PAGE TEXT:
- - -

Are you passionate about the Humanities? Unlock your potential by studying subjects that get at the essence of humanity, our history, our philosophy, the great works of literature we have produced, the psychology of the individual, and how we group together in society.
This Bachelor of Arts offers you the attractive opportunity to obtain a DCU undergraduate degree through online distance learning, which is more open and flexible than if you registered for a full-time, or part-time, campus-based programme. You can explore a wide breadth of Humanities subject areas, while also specialising in at least one of the subject areas you find most rewarding
Sarah completed her degree with DCU while working full time and living in Balbriggan
You can view Sarah's video story here : https://youtu.be/zZDt3aMy9Yw
Watch our Open Day taster lecture below for more.
- Studying Humanities as an Online Learner - taster lecture: www.youtube.com/watch?v=gcauV71QXVg
The DCU Bachelor of Arts in Humanities is a Level 8 honours degree programme. Students undertaking this degree choose between studying a selection of modules in History, Literature, Philosophy, Sociology and Psychology.
Whether you are interested in pursuing a career in a Humanities discipline, for example Literature or Sociology, or are seeking a broad-based undergraduate education the DCU Bachelor of Arts (Honours - Level 8) in Humanities provides you with the means to achieve your goals. The Bachelor of Arts (Hons) in Humanities has been designed specifically to appeal to a variety of student needs and interests. This degree programme's strength lies in its flexibility, in terms of time, place and pace. Students can choose to explore a wide breadth of Humanities subject areas, while also specialising in at least one of the subject areas they find most intellectually rewarding.

- - -

RECORD LIST:
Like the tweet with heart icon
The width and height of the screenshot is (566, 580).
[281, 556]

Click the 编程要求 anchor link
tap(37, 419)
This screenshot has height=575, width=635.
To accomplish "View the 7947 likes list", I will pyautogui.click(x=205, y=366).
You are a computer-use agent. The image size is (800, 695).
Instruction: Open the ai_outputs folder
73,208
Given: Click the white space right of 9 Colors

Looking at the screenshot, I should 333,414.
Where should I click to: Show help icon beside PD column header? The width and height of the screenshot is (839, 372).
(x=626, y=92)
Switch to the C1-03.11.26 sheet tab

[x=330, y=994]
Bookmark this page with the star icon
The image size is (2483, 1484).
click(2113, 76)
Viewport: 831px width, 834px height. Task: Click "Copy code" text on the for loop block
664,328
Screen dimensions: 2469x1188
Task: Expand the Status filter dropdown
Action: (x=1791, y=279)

- - -

PROBLEM SET:
A) Using the Humanities degree page, list every subject area in which students choose modules.
B) According to the Humanities degree page, what level of degree is the DCU Bachelor of Arts in Humanities?
C) Condense the paragraph of the Humanities degree page that begins "Whether you are interested in pursuing a career" into a short bulleted list that keeps its main facts.
The material that comes after the degree page has no connection to it.

ANSWERS PER TASK:
A) History, Literature, Philosophy, Sociology, Psychology

B) It is a Level 8 honours degree.

C)
- The DCU Bachelor of Arts (Honours - Level 8) in Humanities suits students aiming for a career in a Humanities discipline, such as Literature or Sociology, and those seeking a broad-based undergraduate education.
- It was designed to appeal to a variety of student needs and interests.
- Its main strength is flexibility of time, place and pace.
- Students can explore a wide breadth of Humanities subject areas while specializing in at least one they find most intellectually rewarding.